You shouldn't use it except for Integers, or returning numbers with decimals which uses the US decimal seperator only.

 

[JAG14]

CClint,

I'm intrigued, why?

[tt]"Very funny, Scotty... Now Beam down my clothes."[/tt]

 

[CCLINT]

As said.

Change the decimal seperator in your region settings for numbers, to something that some European country would use, such as a comma.

Now, try this:

Dim dtest As Double

'hard coded number. A string in the countries number format, CDbl("1,23456&quot, would produce the same.
dtest=cdbl(1.23456)

Percent_Of_Total = Val(Format((dtest) * 100, "0.00&quot)

The result will be
123
and not
123.46
as expected

So, it will only work when region settings for number decimal seperators are set to "US" format.
You will only get 1.00, naturally.

 

[CCLINT]

>You will only get 1.00, naturally.

Ignore that line. I started the post with a different example, but changed it and overlooked this last line.

 

[JAG14]

OK, Well done that man...

Modified code as follows.

[tt]
Dim iPercent As String

iPercent = Format((object_file / Folder_Size) * 100, "0.00&quot
'Replace any Commas
iPercent = Replace(iPercent, ",", ".&quot

Percent_Of_Total = Val(iPercent)
[/tt]

This would work, yes?

CC, Thank you for the pointers, more comments would be welcomed.

[tt]"Very funny, Scotty... Now Beam down my clothes."[/tt]

 

[paulbent]

Another language I use has a bizarre Round function that rounds to the nearest even number. Had to write my own rounding function which as it happens will work in VB too.

Public Function fTrueRound(dblNum As Double, intPrec As Integer) As Double
	
	'---- Rounds dblNum to the precision specified in intPrec
	
	dblNum = dblNum * 10 ^ intPrec
	If dblNum < 0 Then
		dblNum = Fix(dblNum - .5)
	Else
		dblNum = Int(dblNum + .5)
	End If
	dblNum = dblNum / 10 ^ intPrec
	
	fTrueRound = dblNum
	
End Function

So you should be able to do something like:

Percent_Of_Total = fTrueRound(object_File / Folder_Size * 100, 2)

Paul Bent
Northwind IT Systems

http://www.northwindit.co.uk

 

[CCLINT]

>This would work, yes?

Nope.

Don't use Val() at all for numbers with decimals...
Just use:
Percent_Of_Total = Format((object_file / Folder_Size) * 100, "0.00&quot
And do not use the Replace funtion like this!

If you calculate using number variables or numeric conversion functions, (or hard coded numbers using the "US" decimal separator), everything will be fine, until you pass the value to something like an SQL statement (here, use the Str() function on numbers).

If you need to convert the results to a numeric variable, then use something like CCur(), CDec() or whatever, depending on the decimal places needed (I say 'depending on the decimal places needed' because of undesired rounding)

You ca also do something like this (but not needed in most cases):

Percent_Of_Total = (Int((object_file / Folder_Size) * 100 * 10 ^ 2)) / 10 ^ 2

replacing 10 ^ 2 with 10 ^ n depending on how many decimal places to format it to.

 

[CCLINT]

paulbent,
We cross posted.

(Element and text location data)

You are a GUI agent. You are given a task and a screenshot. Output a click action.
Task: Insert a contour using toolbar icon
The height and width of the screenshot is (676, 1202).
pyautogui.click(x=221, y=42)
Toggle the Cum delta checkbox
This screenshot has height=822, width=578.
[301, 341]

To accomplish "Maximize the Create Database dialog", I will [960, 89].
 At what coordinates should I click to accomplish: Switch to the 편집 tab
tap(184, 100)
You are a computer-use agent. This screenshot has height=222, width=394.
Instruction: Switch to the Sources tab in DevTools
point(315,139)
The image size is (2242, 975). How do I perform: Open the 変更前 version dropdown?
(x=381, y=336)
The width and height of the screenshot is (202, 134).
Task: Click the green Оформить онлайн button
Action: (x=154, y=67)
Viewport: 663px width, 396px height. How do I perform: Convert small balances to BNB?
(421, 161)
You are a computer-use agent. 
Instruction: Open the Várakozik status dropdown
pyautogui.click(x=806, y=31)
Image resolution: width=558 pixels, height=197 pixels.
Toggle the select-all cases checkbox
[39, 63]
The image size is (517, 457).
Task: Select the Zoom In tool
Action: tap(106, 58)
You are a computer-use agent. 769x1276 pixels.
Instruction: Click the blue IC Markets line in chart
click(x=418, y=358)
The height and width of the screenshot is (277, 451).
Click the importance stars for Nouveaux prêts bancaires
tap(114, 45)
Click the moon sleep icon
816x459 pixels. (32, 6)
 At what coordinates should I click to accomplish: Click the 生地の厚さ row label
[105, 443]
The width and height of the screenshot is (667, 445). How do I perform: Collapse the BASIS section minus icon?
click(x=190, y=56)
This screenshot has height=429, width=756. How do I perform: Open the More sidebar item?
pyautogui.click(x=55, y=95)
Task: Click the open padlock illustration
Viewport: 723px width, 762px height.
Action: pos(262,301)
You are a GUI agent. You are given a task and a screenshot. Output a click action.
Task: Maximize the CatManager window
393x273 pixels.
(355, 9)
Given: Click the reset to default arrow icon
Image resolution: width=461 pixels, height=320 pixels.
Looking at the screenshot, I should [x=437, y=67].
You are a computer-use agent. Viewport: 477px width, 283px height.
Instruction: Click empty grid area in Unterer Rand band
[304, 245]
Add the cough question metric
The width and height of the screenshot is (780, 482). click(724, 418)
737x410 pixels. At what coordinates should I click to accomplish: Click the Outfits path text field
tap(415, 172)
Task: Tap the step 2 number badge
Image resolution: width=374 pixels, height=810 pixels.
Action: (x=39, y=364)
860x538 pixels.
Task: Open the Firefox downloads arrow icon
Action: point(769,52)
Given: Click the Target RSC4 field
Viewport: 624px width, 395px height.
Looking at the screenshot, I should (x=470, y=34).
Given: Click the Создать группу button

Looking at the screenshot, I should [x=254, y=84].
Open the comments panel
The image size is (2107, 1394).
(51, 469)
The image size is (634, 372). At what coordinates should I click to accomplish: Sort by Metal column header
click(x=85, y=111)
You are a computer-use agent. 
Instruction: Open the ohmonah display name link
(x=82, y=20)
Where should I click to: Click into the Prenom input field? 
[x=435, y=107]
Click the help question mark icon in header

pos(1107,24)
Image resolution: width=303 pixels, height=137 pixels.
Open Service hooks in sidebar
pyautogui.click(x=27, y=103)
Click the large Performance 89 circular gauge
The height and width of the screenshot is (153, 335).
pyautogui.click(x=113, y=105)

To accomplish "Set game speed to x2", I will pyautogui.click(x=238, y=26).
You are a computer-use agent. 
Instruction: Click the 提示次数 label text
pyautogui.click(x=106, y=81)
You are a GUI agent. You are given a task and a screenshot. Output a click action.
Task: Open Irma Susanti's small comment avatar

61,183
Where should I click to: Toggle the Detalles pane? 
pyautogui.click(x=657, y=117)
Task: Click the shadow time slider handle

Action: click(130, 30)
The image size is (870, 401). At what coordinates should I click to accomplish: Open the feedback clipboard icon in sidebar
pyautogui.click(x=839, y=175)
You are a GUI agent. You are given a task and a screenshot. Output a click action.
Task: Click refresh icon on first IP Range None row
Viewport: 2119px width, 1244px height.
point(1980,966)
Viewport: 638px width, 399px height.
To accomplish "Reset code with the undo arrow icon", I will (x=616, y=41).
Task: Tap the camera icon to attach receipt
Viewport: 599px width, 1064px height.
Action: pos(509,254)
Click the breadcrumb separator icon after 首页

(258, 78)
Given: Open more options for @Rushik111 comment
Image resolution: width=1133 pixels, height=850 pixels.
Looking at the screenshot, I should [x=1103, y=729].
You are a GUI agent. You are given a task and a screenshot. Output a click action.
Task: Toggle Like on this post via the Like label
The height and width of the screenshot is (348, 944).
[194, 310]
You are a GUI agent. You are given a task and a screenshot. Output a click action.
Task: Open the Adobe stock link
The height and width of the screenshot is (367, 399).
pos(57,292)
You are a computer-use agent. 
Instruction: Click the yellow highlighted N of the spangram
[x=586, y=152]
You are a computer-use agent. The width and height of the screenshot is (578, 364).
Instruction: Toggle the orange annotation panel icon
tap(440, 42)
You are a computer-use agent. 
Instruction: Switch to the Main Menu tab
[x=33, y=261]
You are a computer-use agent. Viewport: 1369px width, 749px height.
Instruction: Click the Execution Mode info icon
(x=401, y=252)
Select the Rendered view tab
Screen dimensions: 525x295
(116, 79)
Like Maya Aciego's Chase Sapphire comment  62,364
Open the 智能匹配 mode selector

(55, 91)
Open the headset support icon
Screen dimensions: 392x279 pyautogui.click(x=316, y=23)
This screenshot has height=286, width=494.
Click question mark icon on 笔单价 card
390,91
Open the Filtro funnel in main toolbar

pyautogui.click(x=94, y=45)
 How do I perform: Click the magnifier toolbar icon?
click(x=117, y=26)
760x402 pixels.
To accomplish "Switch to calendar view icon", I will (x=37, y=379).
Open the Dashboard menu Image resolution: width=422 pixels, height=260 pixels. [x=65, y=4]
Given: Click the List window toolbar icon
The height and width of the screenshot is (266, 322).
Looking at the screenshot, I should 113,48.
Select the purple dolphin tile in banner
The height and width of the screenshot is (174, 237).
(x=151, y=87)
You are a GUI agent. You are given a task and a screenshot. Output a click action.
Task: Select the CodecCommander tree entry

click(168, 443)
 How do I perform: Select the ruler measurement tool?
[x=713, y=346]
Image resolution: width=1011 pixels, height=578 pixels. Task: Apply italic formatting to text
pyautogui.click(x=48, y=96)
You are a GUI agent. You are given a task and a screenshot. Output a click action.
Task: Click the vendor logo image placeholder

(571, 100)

Exercise instructions:
- A) Which usernames appear in square brackets as posters in the forum thread on decimal separators? List each one once.
- B) In the forum thread on decimal separators, what does CCLINT say to use on numbers when passing a value to an SQL statement?
- C) Carry on the forum thread on decimal separators from the point where it stops.

Results by task:
- A) JAG14, CCLINT, paulbent

- B) The Str() function.

- C)
We've had several discussions on this:

Thread222-376792
thread222-376571

Try this with your round function:
fTrueRound(4.989185 ,5)
fTrueRound(4.989195 ,5)
fTrueRound(4.989196 ,5)

The error is due to the use of the double.
Using CDec() will work "better" up to 15 digits.


The Format function works "right" for these cases:
?Format$(4.989185, "0.00000&quot
?Format$(4.989195, "0.00000&quot
?Format$(4.989196, "0.00000&quot

 

[paulbent]

CCLINT,

Thanks for the heads up. I must say that in VB I generally use the intrinsic Round function but when I just did a quick comparison using your example, one of the answers was incorrect from each function:

s/be     Round    fTrueRound
4.98919  4.98918  4.98919
4.9892   4.98919  4.98919
4.9892   4.9892   4.9892

Paul Bent
Northwind IT Systems

http://www.northwindit.co.uk

 

[strongm]

Oh, if you are using Round just check the following:

round(4.5)
round(5.5)

 

[JAG14]

CClint,

Thanks for the pointers. I probably use the Val Statement too much...

Have a Furry Pink Star on me!

[tt]"Very funny, Scotty... Now Beam down my clothes."[/tt]

 

[maupiti]

Hi there everyone. Thank you for your participation.

Some member were suggesting using the round function. I did use it but it gives me an error.
1) How come VB5 does not recognize the function round like
Percent_Of_Total = Round((object_File / Folder_Size) * 100,
2)

2) There has been alot of answer given. What is the final verdict ? What is the best rounding method for general use where it appled to most cases. Perhaps the one that JAG14 suggested.

=========================================
Dim iPercent As String

iPercent = Format((object_file / Folder_Size) * 100, "0.00&quot
'Replace any Commas
iPercent = Replace(iPercent, ",", ".&quot
Percent_Of_Total = Val(iPercent)
==========================================

 

[CCLINT]

Yes, use the Format() function to round with when the total number of digits (ALL digits) to round to are not more than 15.

Ignore the following if the reasons (which I understand them to be) do not interest anyone.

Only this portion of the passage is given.